Aim of the task:
Faithfully repeat each entry below, minus the pictures.

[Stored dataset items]
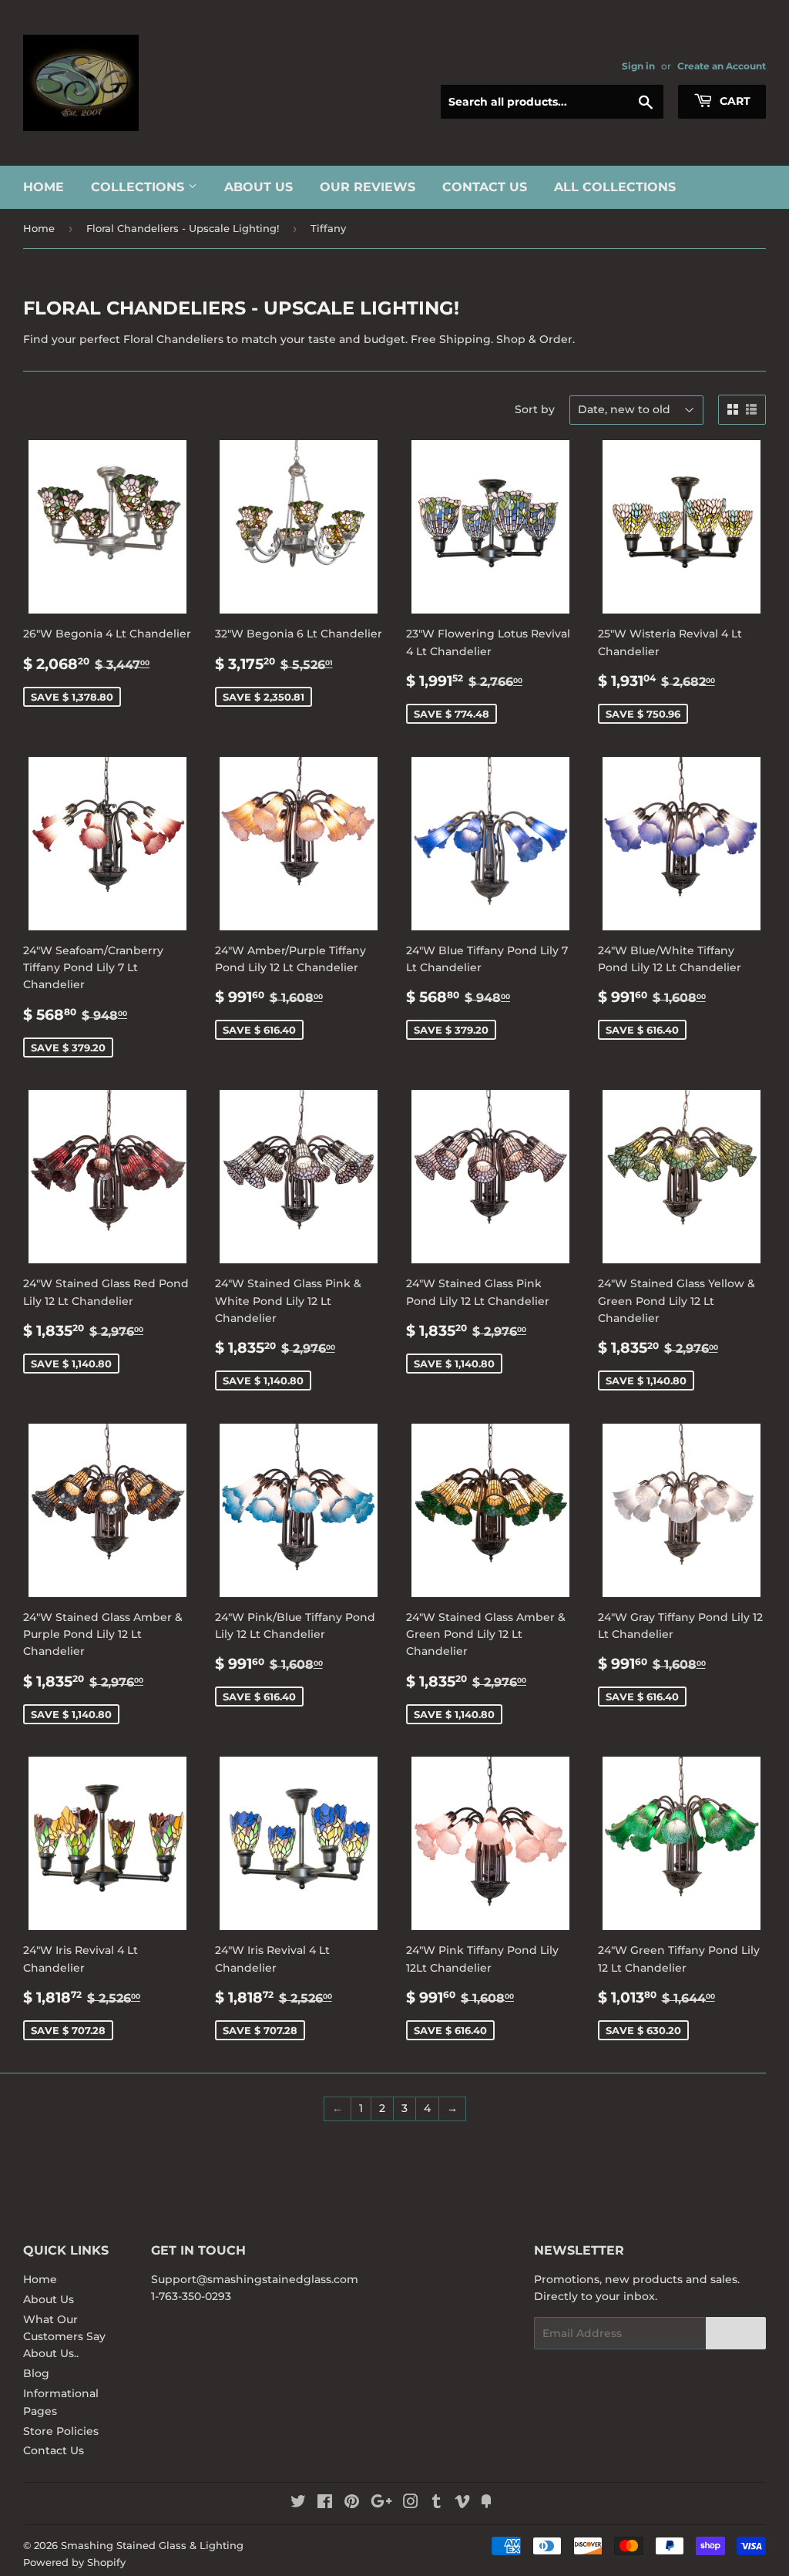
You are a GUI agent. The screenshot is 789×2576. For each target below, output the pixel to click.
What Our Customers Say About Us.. (64, 2336)
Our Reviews (367, 187)
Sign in (638, 66)
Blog (36, 2373)
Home (43, 187)
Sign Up (736, 2333)
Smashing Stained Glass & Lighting (152, 2545)
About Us (258, 187)
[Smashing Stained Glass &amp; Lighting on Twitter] (298, 2503)
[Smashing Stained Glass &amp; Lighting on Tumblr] (436, 2503)
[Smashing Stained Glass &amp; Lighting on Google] (381, 2503)
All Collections (615, 187)
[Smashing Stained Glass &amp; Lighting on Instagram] (410, 2503)
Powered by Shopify (74, 2562)
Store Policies (61, 2431)
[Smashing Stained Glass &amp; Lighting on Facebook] (325, 2503)
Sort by (535, 409)
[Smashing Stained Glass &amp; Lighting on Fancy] (486, 2503)
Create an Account (721, 66)
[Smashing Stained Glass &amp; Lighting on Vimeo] (462, 2503)
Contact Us (484, 187)
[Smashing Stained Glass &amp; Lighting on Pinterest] (352, 2503)
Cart (733, 101)
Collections (139, 187)
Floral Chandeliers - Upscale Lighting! (182, 228)
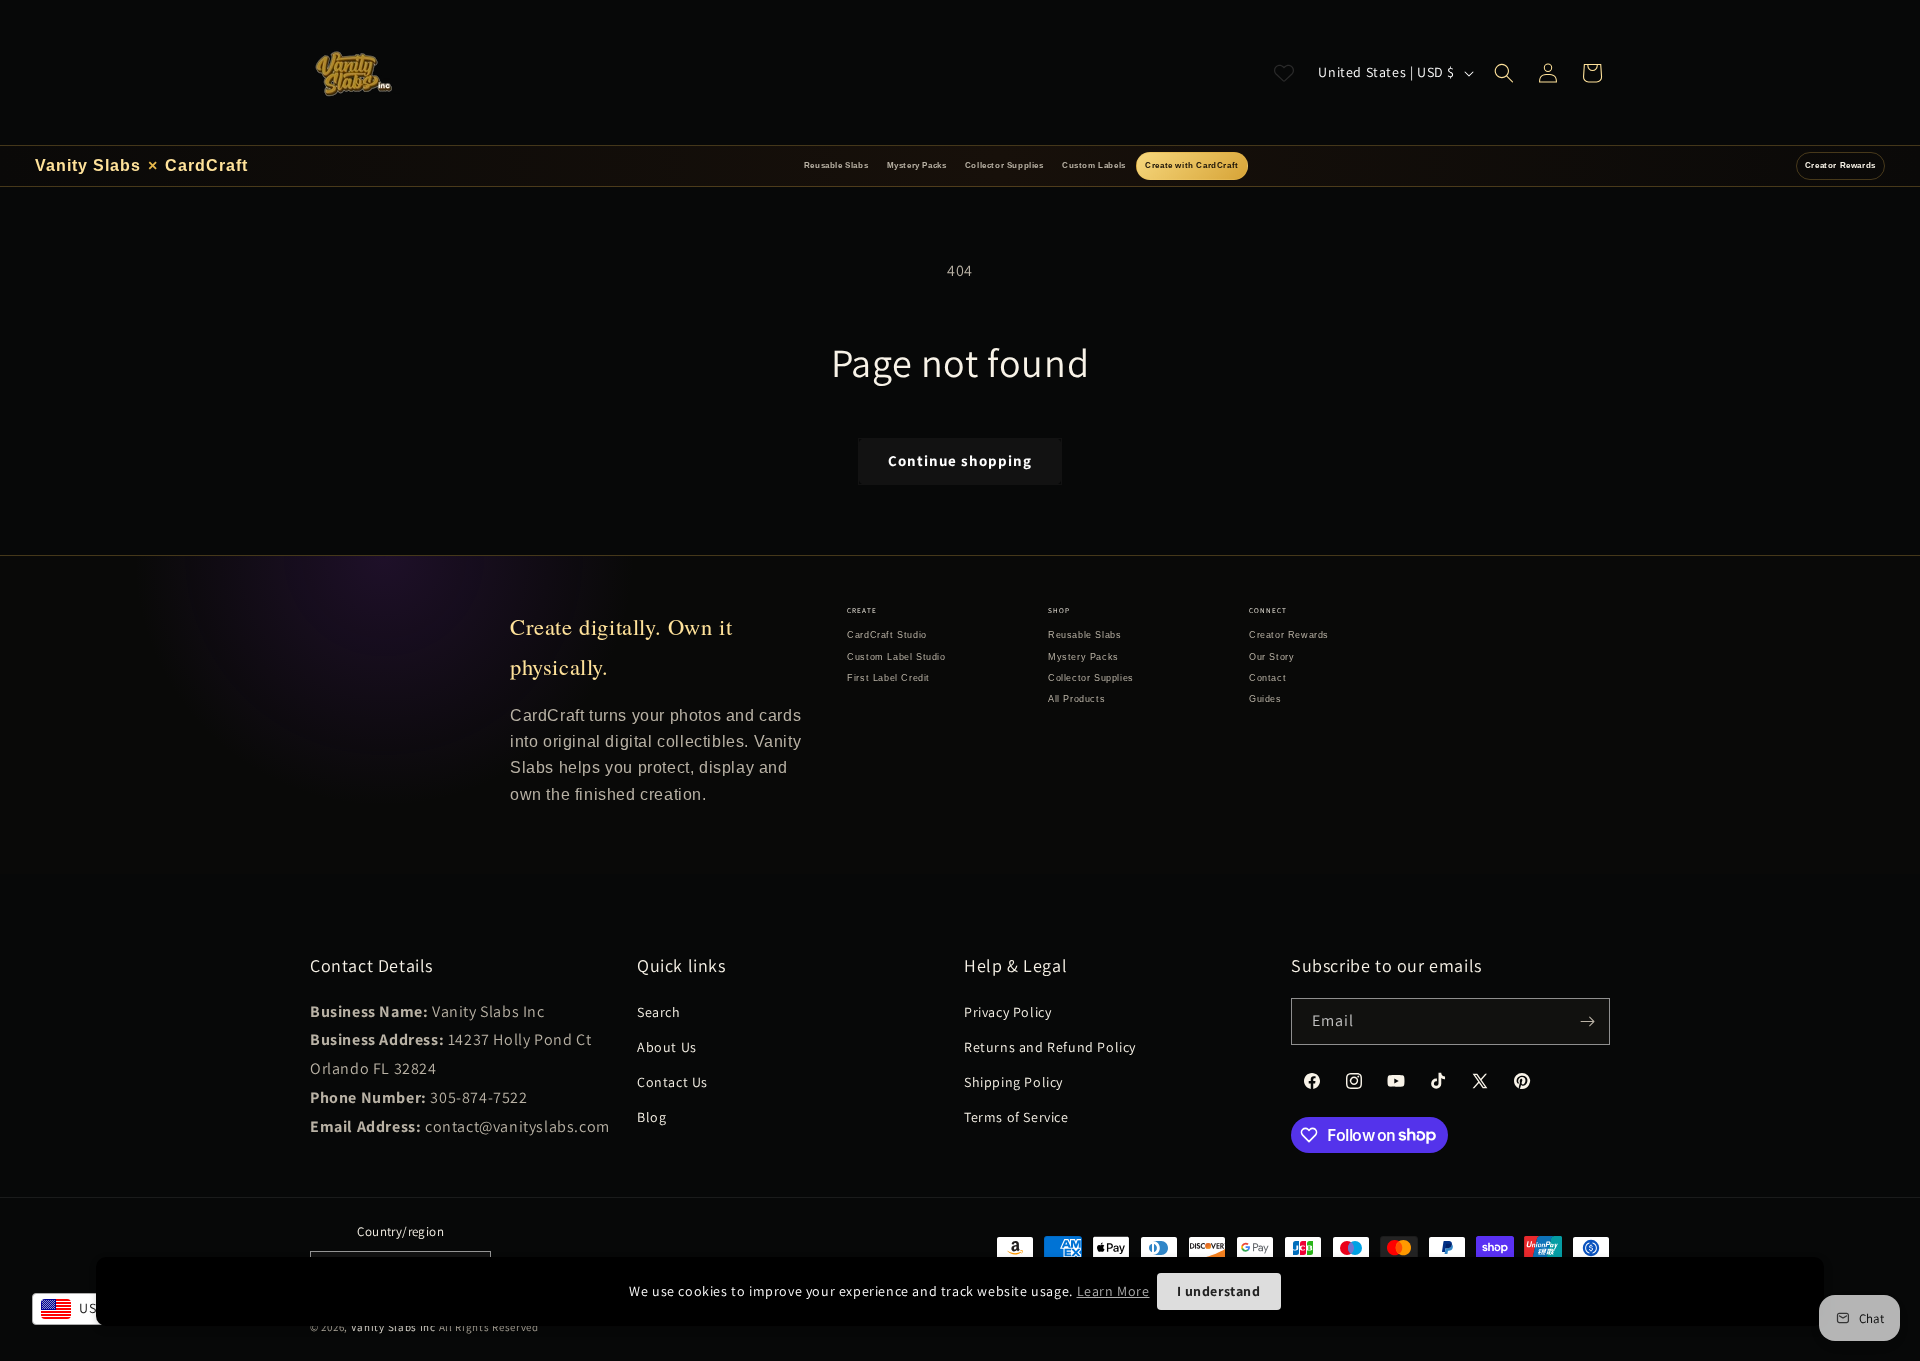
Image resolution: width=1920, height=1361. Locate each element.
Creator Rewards (1840, 165)
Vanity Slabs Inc (393, 1327)
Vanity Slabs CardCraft (141, 165)
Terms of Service (1016, 1117)
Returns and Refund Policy (1050, 1047)
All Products (1076, 699)
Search (659, 1012)
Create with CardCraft (1192, 165)
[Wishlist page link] (1284, 73)
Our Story (1271, 657)
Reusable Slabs (836, 165)
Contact (1267, 678)
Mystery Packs (917, 165)
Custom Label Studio (896, 657)
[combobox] (81, 1309)
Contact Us (672, 1082)
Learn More (1113, 1291)
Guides (1265, 699)
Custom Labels (1094, 165)
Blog (651, 1117)
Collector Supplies (1004, 165)
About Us (667, 1047)
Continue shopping (960, 460)
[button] (1504, 73)
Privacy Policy (1007, 1012)
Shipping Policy (1013, 1082)
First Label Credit (888, 678)
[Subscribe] (1587, 1021)
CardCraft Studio (887, 635)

Answer space:
You are a GUI agent. The screenshot is 789×2576. For each target below, output the pixel to click.
What Our Customers Say About Us.. (64, 2336)
Our Reviews (367, 187)
Sign in (638, 66)
Blog (36, 2373)
Home (43, 187)
Sign Up (736, 2333)
Smashing Stained Glass & Lighting (152, 2545)
About Us (258, 187)
[Smashing Stained Glass &amp; Lighting on Twitter] (298, 2503)
[Smashing Stained Glass &amp; Lighting on Tumblr] (436, 2503)
[Smashing Stained Glass &amp; Lighting on Google] (381, 2503)
All Collections (615, 187)
[Smashing Stained Glass &amp; Lighting on Instagram] (410, 2503)
Powered by Shopify (74, 2562)
Store Policies (61, 2431)
[Smashing Stained Glass &amp; Lighting on Facebook] (325, 2503)
Sort by (535, 409)
[Smashing Stained Glass &amp; Lighting on Fancy] (486, 2503)
Create an Account (721, 66)
[Smashing Stained Glass &amp; Lighting on Vimeo] (462, 2503)
Contact Us (484, 187)
[Smashing Stained Glass &amp; Lighting on Pinterest] (352, 2503)
Cart (733, 101)
Collections (139, 187)
Floral Chandeliers - Upscale Lighting! (182, 228)
Image resolution: width=1920, height=1361. Locate each element.
Creator Rewards (1840, 165)
Vanity Slabs Inc (393, 1327)
Vanity Slabs CardCraft (141, 165)
Terms of Service (1016, 1117)
Returns and Refund Policy (1050, 1047)
All Products (1076, 699)
Search (659, 1012)
Create with CardCraft (1192, 165)
[Wishlist page link] (1284, 73)
Our Story (1271, 657)
Reusable Slabs (836, 165)
Contact (1267, 678)
Mystery Packs (917, 165)
Custom Label Studio (896, 657)
[combobox] (81, 1309)
Contact Us (672, 1082)
Learn More (1113, 1291)
Guides (1265, 699)
Custom Labels (1094, 165)
Blog (651, 1117)
Collector Supplies (1004, 165)
About Us (667, 1047)
Continue shopping (960, 460)
[button] (1504, 73)
Privacy Policy (1007, 1012)
Shipping Policy (1013, 1082)
First Label Credit (888, 678)
[Subscribe] (1587, 1021)
CardCraft Studio (887, 635)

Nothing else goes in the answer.